Si l’on en croit un contributeur de Lynda.com qui a commenté l’acquisition sur Forbes, l’ingénieur du son Brian Owsinski, le secret de Lynda.com réside dans le niveau d’exigence très élevé auquel doivent se plier ceux qui y proposent des « tutoriels ». Il raconte avoir enregistré 17 cours sur la prise de son et les réseaux sociaux pour Lynda.com depuis 2011 et avoir été impressionné dès ses premiers contacts avec la société pour une « audition » par la qualité des collaborateurs de ce qu’il appelle le « campus » de la plateforme. Les tests auxquels il s’est soumis avant de devenir contributeur régulier de Lynda, face à la caméra et en voix off, mettent la barre très haut : l’accent est mis autant sur la connaissance en profondeur de la matière traitée que sur l’aptitude à la présenter de manière claire et intelligible. Chaque cours est traité par les éditeurs audio, vidéo et effets spéciaux comme « une production de Hollywood, surtout parce que beaucoup d’entre eux ont auparavant travaillé dans l’une des facettes du divertissement de Hollywood », explique Owsinski.

YouTube et d’autres plateformes vidéo sont aujourd’hui un formidable réservoir en matière de clips de formation. On y trouve, avec un peu de chance, des joyaux qui permettent d’acquérir rapidement des connaissances ou des compétences dans des domaines pointus. Mais pour un joyau, il y a vingt clips plus ou moins bricolés. Grâce à l’attention au détail qu’apportent les professionnels de Lynda.com à leurs productions, estime Owsinski, les utilisateurs de LinkedIn y trouveront leur bonheur s’ils veulent rafraîchir leurs compétences ou en acquérir de nouvelles.
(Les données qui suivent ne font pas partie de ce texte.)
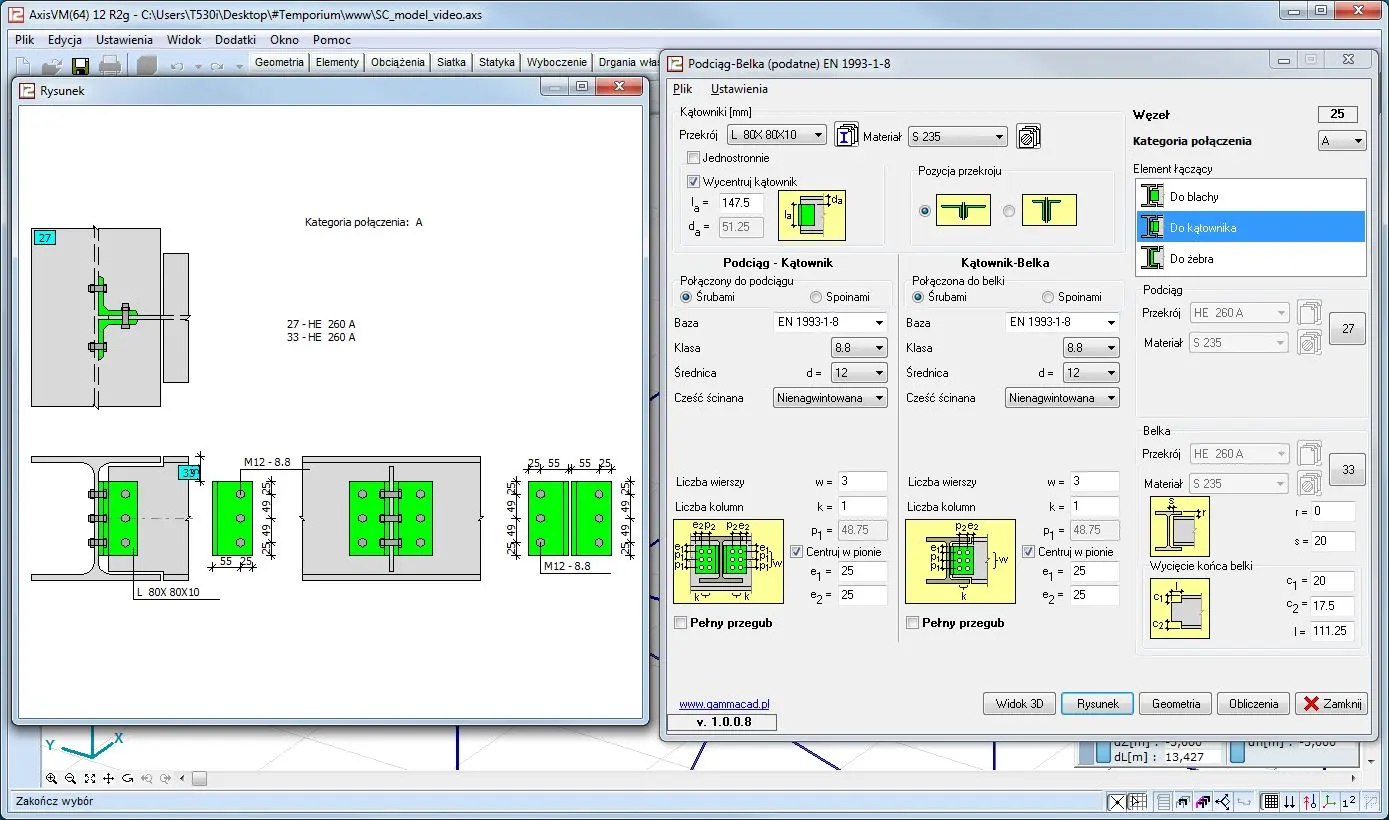Select Spoinami radio under Połączony do podciągu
Cependant, on ignore pour l’instant comment Lynda.com, qui a réalisé un chiffre d’affaires de 150 millions de dollars en 2014, dont les deux tiers viennent de consommateurs individuels et un tiers de ventes aux entreprises, sera intégré à l’offre de LinkedIn. On s’attend à ce que les 500 employés de la plateforme de formation soient tous repris par le réseau professionnel et continuent de produire leurs cours en différentes langues. Mais comment feront les deux partenaires pour que l’offre de formation couvre mieux les aires de compétences couvertes par LinkedIn, qui se situent davantage dans la gestion, la finance ou les ressources humaines que dans les domaines créatifs dans lesquelles excelle Lynda.com ?

Une grande inconnue est aussi la manière dont LinkedIn peut espèrer faire payer ses utilisateurs pour l’accès aux formations. Le réseau professionnel a surtout cherché ces dernières années à se positionner comme référence en matière de recrutement, offrant des services premium aux services de ressources humaines comme aux individus en recherche active d’emploi. On peut certes imaginer LinkedIn se transformant progressivement en boutique RH universelle, mais il reste que la très grande majorité de ses utilisateurs se sont habitués à utiliser ses services gratuitement.